Faster Aging and Higher Dementia Risk
Across data
sets, they found that people who were aging faster by this measure performed
worse on cognitive tests and showed faster shrinkage in the hippocampus, a
brain region crucial for memory.
More soberingly, they were also more likely to
experience cognitive decline in later years.
In one analysis, the researchers examined brain scans
from 624 individuals ranging in age from 52 to 89 from a North American study
of risk for Alzheimer’s disease.
Those who the tool deemed to be aging the fastest when
they joined the study were 60% more likely to develop dementia in the years
that followed. They also started to have memory and thinking problems sooner
than those who were aging slower.
When the team first saw the results, “our jaws just
dropped to the floor,” Hariri said.
Body-Brain Aging Connection
The researchers also found that people whose
DunedinPACNI scores indicated they were aging faster were more likely to suffer
declining health overall, not just in their brain function.
People with faster aging scores were more frail and
more likely to experience age-related health problems such as heart attacks,
lung disease or strokes.
The fastest agers were 18% more likely to be diagnosed
with a chronic disease within the next several years compared with people with
average aging rates.
Universal Patterns, Stark Outcomes
Even more alarming, they were also 40% more likely to
die within that timeframe than those who were aging more slowly, the
researchers found.
“The link between the aging of the brain and body is
pretty compelling,” Hariri said.
The correlations
between aging speed and dementia were just as strong in other demographic and
socioeconomic groups than the ones the model was trained on, including a sample
of people from Latin America, as well as United Kingdom participants who were
low-income or non-White.
“It seems to be capturing something that is reflected in all brains,” Hariri said.

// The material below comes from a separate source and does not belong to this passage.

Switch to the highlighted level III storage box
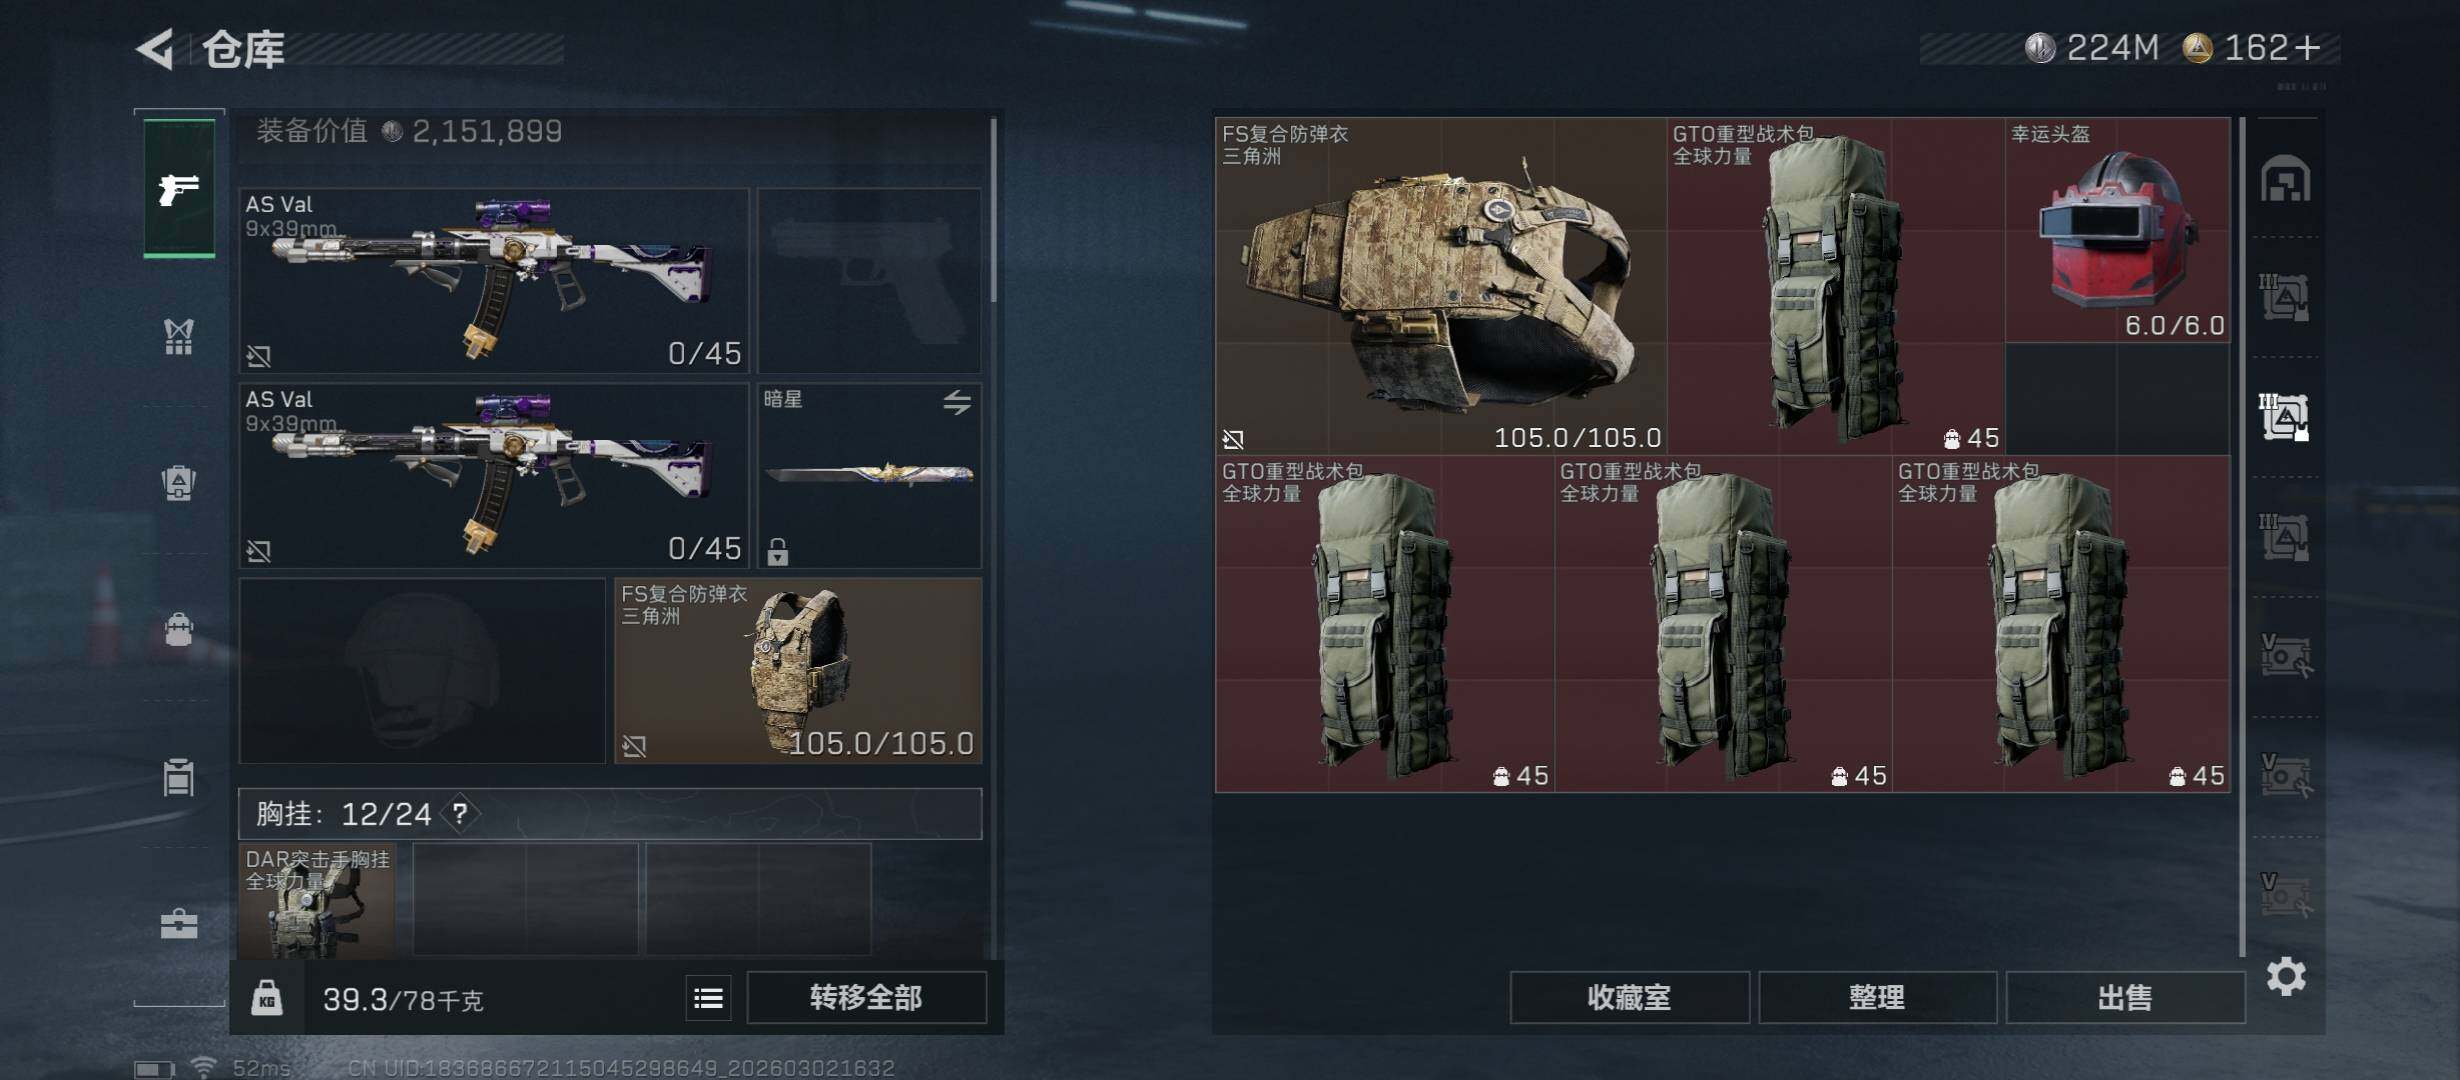 (2285, 417)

Longevity’s Looming Health Costs
The work is important because people worldwide are living
longer. In the coming decades, the number of people over age 65 is expected
to double, reaching nearly one
fourth of the world’s population by 2050.

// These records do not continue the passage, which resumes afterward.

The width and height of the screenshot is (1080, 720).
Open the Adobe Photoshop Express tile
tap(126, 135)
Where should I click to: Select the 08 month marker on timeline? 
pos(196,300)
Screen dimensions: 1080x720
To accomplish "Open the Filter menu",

“But because we live longer lives, more people are
unfortunately going to experience chronic age-related diseases, including
dementia,” Hariri said.
Dementia’s economic burden is already huge. Research
suggests that the global cost of
Alzheimer’s care, for example, will grow from $1.33 trillion in 2020
to $9.12 trillion in 2050, comparable or greater than the costs of
diseases like lung disease or diabetes that affect more people.
Effective treatments for Alzheimer’s have proven
elusive. Most approved drugs can help manage symptoms but fail to
stop or reverse the disease.
Catching Alzheimer’s Before It Strikes
One possible explanation for why drugs haven’t worked
so far is that they were started too late, when the Alzheimer’s proteins that
build up in and around nerve cells have already done too much damage.

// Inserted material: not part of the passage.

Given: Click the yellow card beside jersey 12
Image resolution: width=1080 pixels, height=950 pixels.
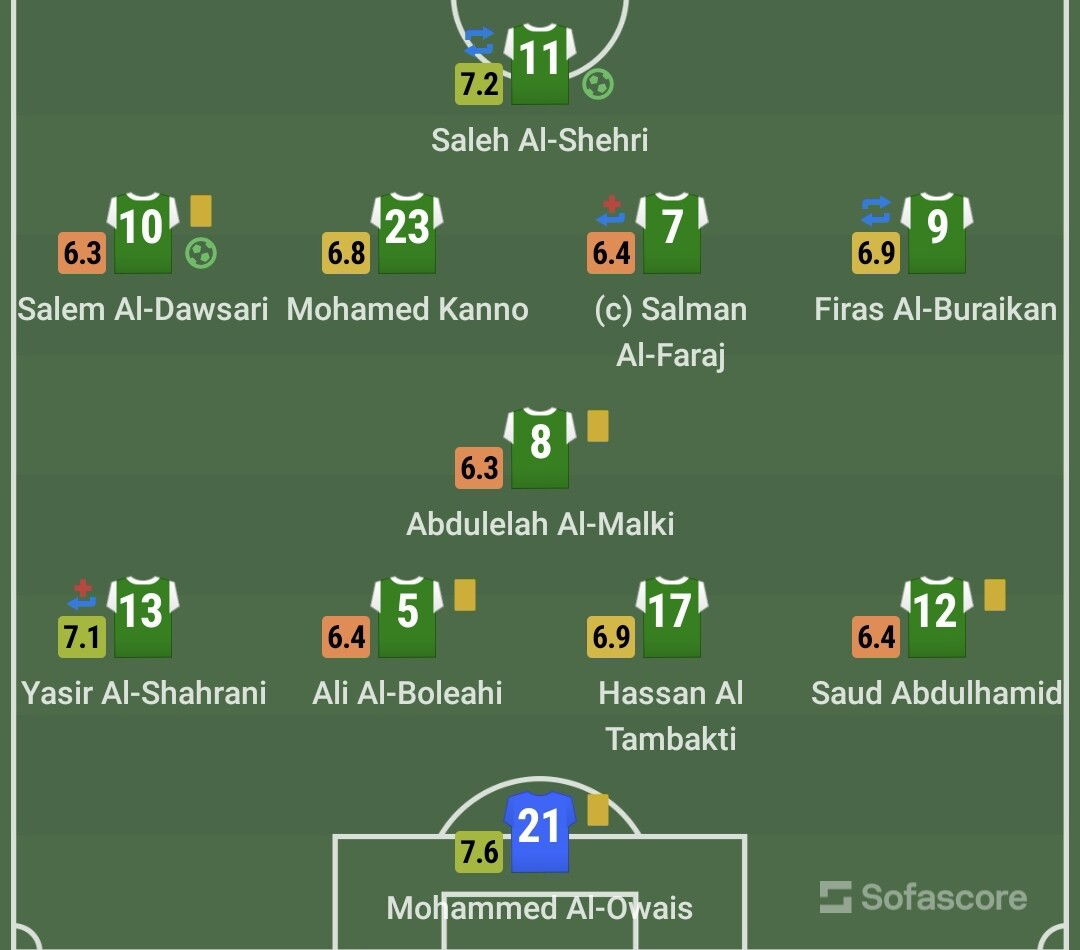Looking at the screenshot, I should tap(995, 595).
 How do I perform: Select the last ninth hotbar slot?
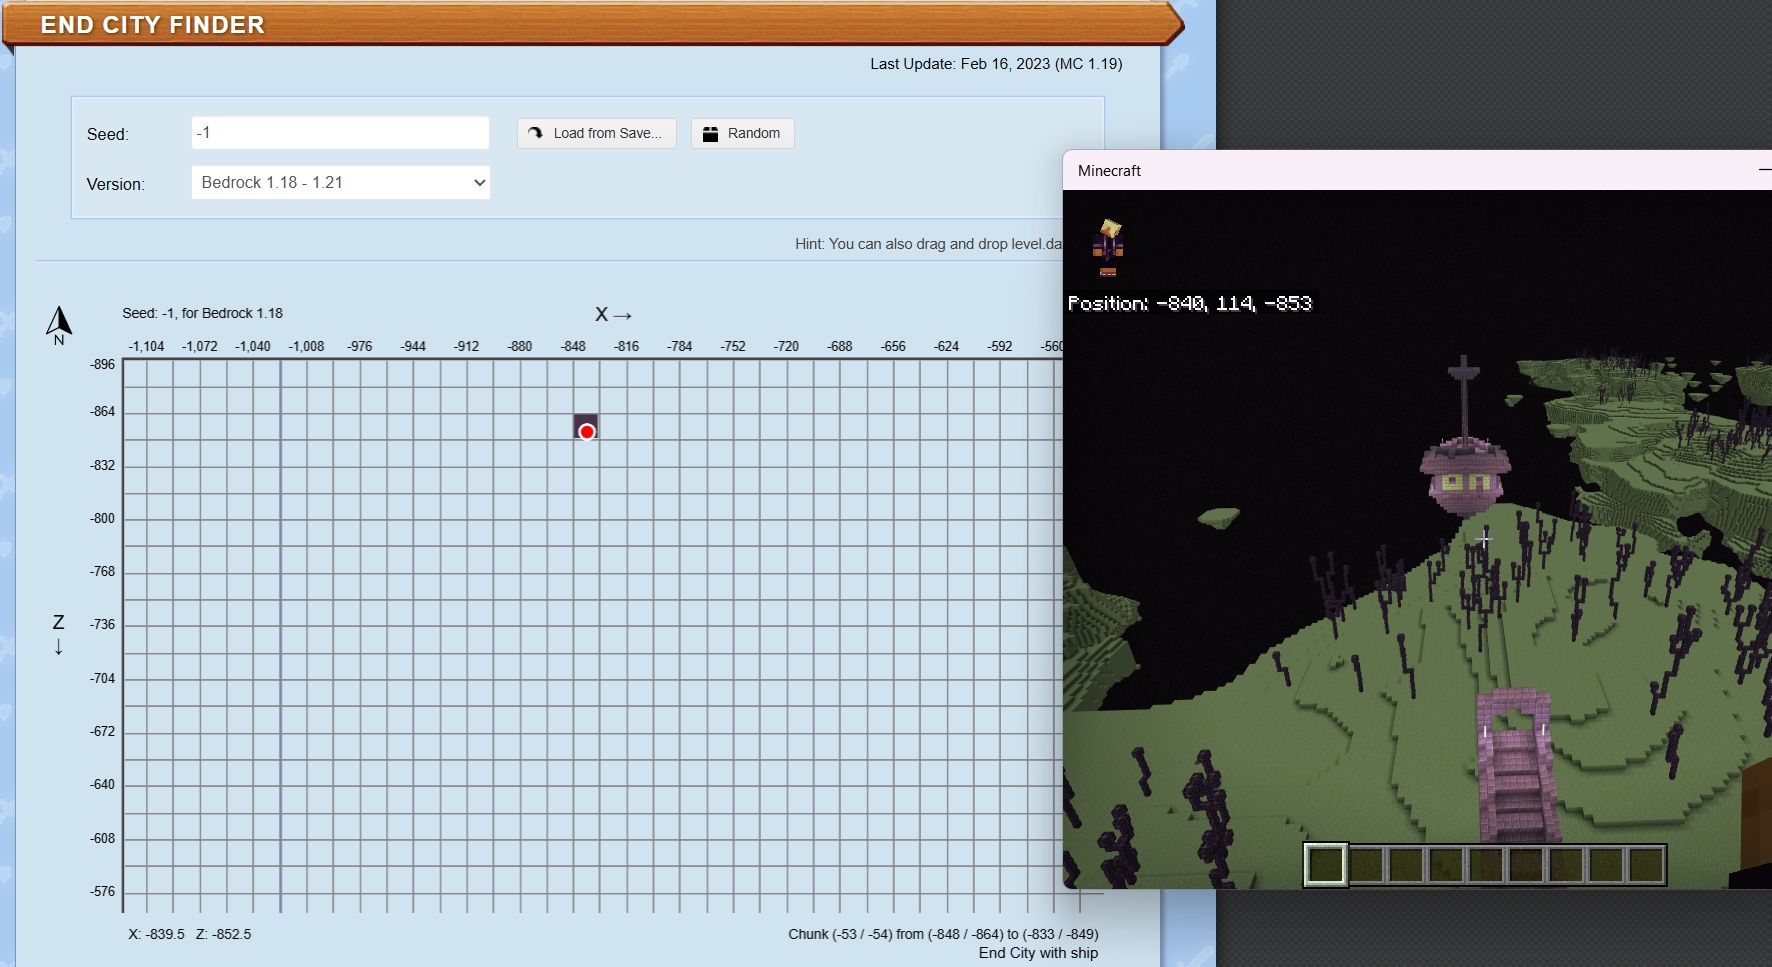click(x=1646, y=865)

“Drugs can’t resurrect a dying brain,” Hariri said.
But in the future, the new tool could make it possible
to identify people who may be on the way to Alzheimer’s sooner, and evaluate
interventions to stop it – before brain damage becomes extensive, and without
waiting decades for follow-up.
Future of Personalized Aging Risk
In addition to
predicting our risk of dementia over time, the new clock will also help
scientists better understand why people with certain risk factors, such as poor
sleep or mental health conditions, age differently, said first author Ethan
Whitman, who is working toward a Ph.D. in clinical psychology with Hariri and
study co-authors Terrie Moffitt and Avshalom Caspi, also professors of
psychology and neuroscience at Duke.
More research is needed to advance DunedinPACNI from a research tool to something that has practical applications in healthcare, Whitman added.
But in the meantime, the team hopes the tool will help
researchers with access to brain MRI data measure aging rates in ways that
aging clocks based on other biomarkers, such as blood tests, can’t.
“We really think of it as hopefully being a key new
tool in forecasting and predicting risk for diseases, especially Alzheimer’s
and related dementias, and also perhaps gaining a better foothold on the
progression of disease,” Hariri said.